Island, 11 in Newport by Goddards or Townsends and

one from Providence (a five-shell blockfront desk-and-

bookcase, which sold at Christie’s in January 1997 for

$1,047,500). At the top of the list is the $12.1 million

paid for the Nicholas Brown desk-and-bookcase sold at

Christie’s in June 1989 to Israel Sack for a client said

to be Robert Bass and underbid by Doris Duke. The

$8.4 million Nicholas Brown scalloped-top tea table,

attributed to John Goddard, sold at Sotheby’s to Albert

Sack in January 2005, and Christopher Townsend’s

Appleton desk-and-bookcase sold at Sotheby’s January

1999 for $8,252,500. In January 2011, $5,682,500 was

paid for the kneehole bureau made by John Goddard

for his daughter Catherine; it was a record for the form,

topping the previous record, $3,632,500, which was

paid in January 1996 for James Goddard Jr.’s kneehole

bureau made for Ruth and Samuel Whitehorne, which

is in the exhibition. The $4,732,500 paid at Christie’s

in June 1998 for Sarah Slocum’s three-shell chest of

drawers with the label of John Townsend is a record for

any American chest of drawers.

Some signed pieces in the exhibition have sold

at auction in recent years for a lot less. The early

18th-century fall-front walnut desk with the hidden

compartments sold at Skinner in 2013 for $270,000 to

the MFA. In 2011 when Skinner offered a curly maple

high chest of drawers with the initials “AS” and the

date 1749 on the backboards, it remained unsold. In

August 2012 it was offered again and sold for $22,515

to the Patnaude family collection, which lent it to the

exhibition. In the catalog Patricia Kane calls it one of

the earliest pieces of signed and dated Rhode Island

furniture and identifies the maker as Amos Stafford,

a Coventry house carpenter and farmer. “No other

woodworker with these initials is known to have worked

in Rhode Island in 1749,” she writes and also points out

that he was aware of what was happening in Newport,

comparing the chest to a high chest made in Newport

by Christopher Townsend. A needlework sampler and

family register that descended with the high chest help

identify the original owners, Capt. John Waterman Jr.
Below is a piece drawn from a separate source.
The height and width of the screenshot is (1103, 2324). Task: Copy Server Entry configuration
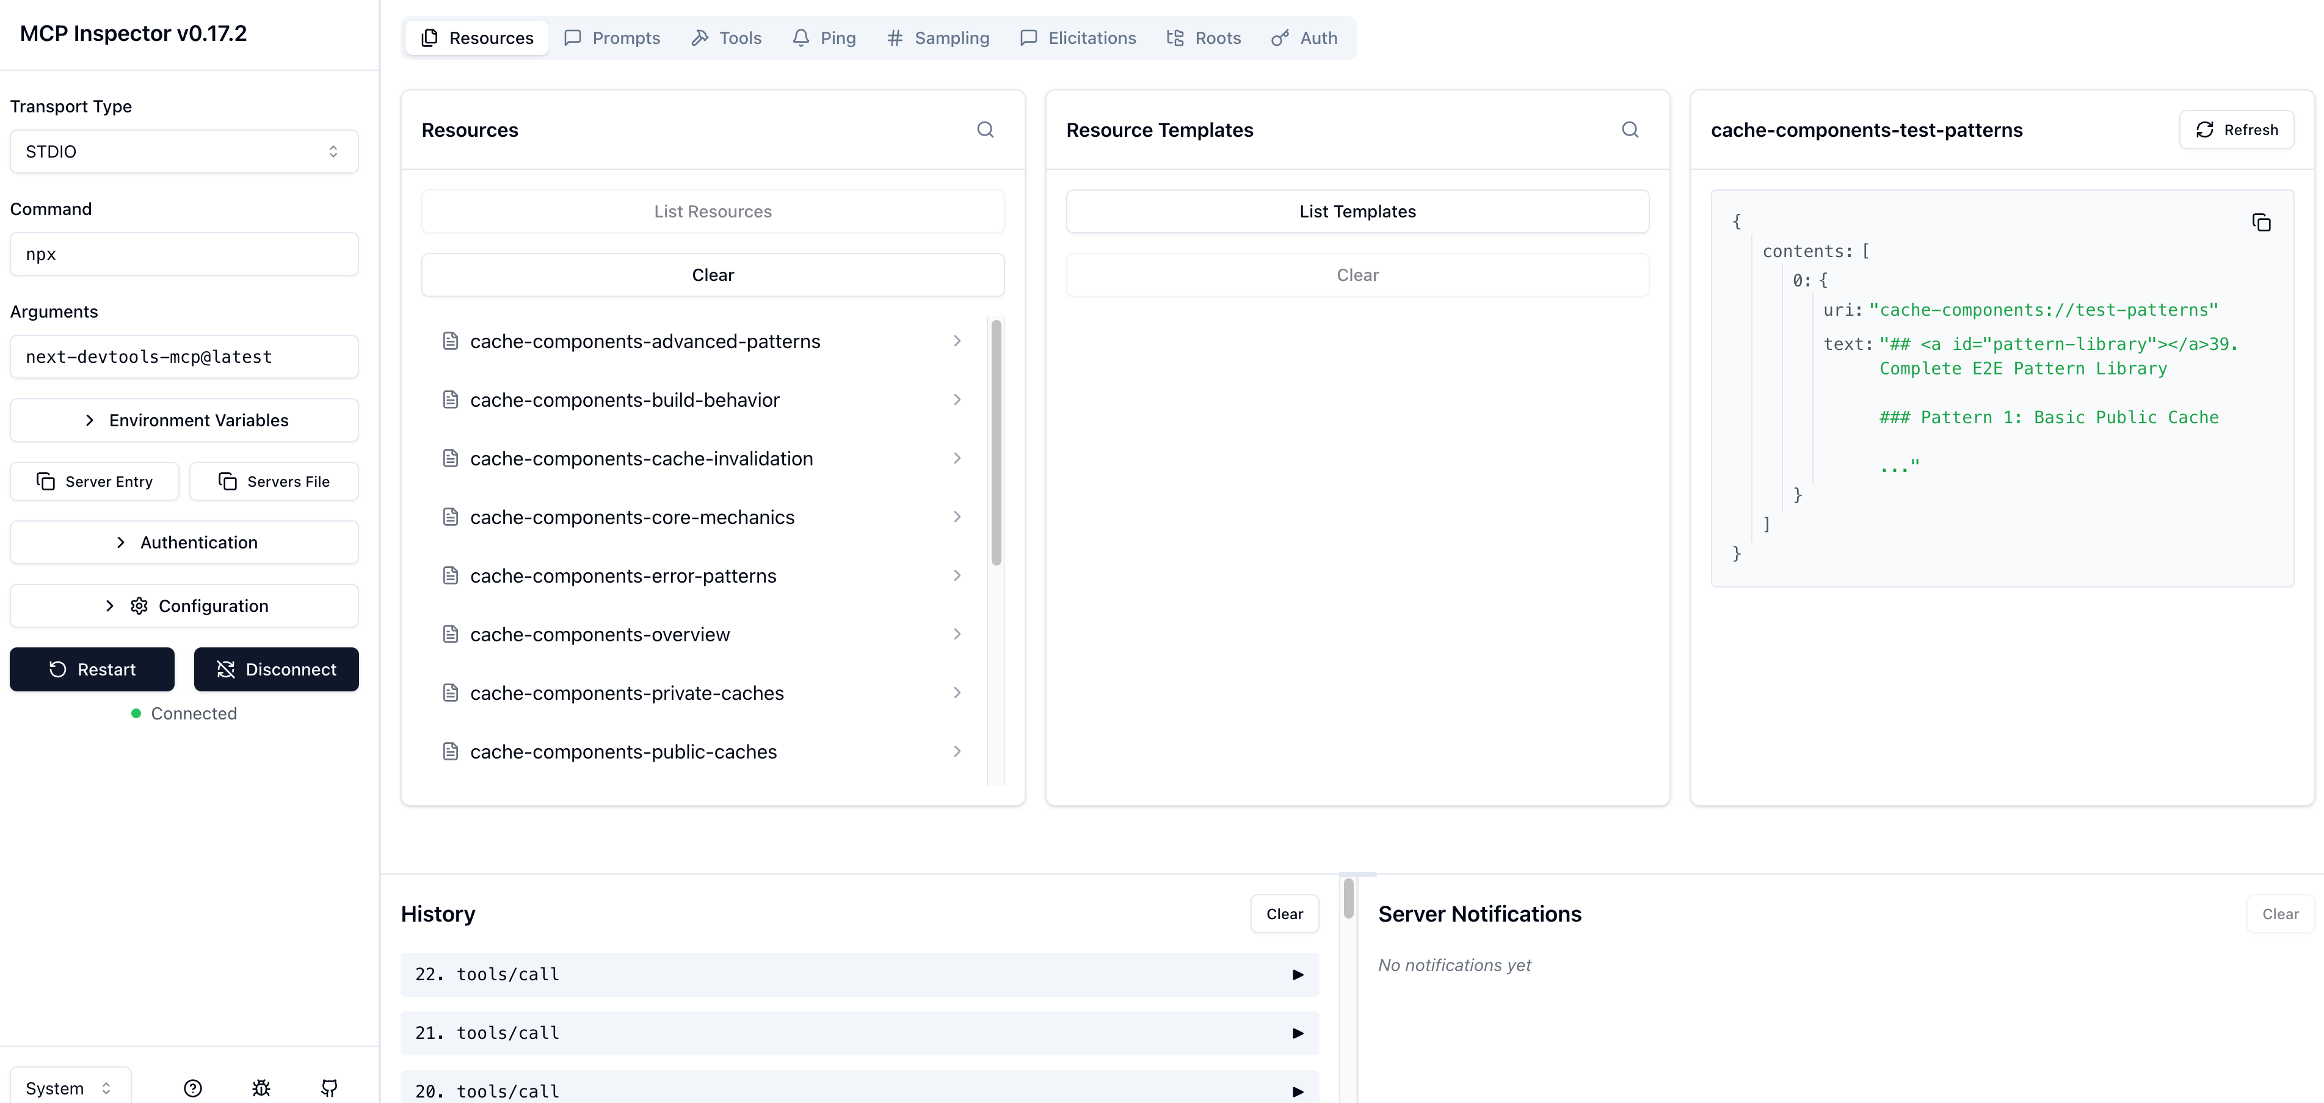(95, 481)

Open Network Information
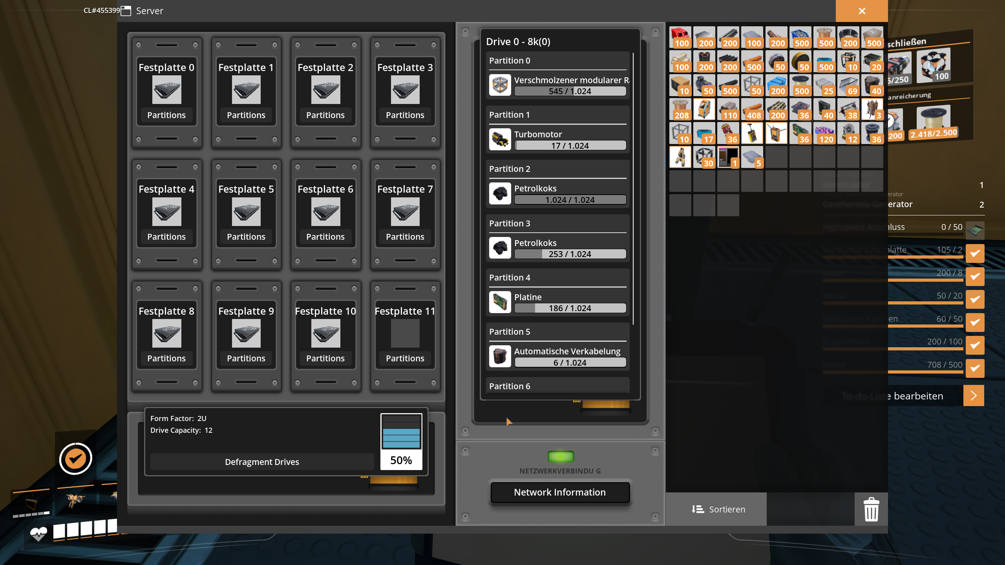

and Marcy Stafford Waterman of Coventry, Rhode

Island, who married in 1742. Marcy Stafford Waterman

was a first cousin of the cabinetmaker’s father.

It takes effort, but those who spend time at the

exhibition and look carefully and read the labels and then

delve into the catalog will find themselves transported to

another time and another place where craftsmen and their

customers become acquaintances, and visitors will leave

knowing there is much more to learn.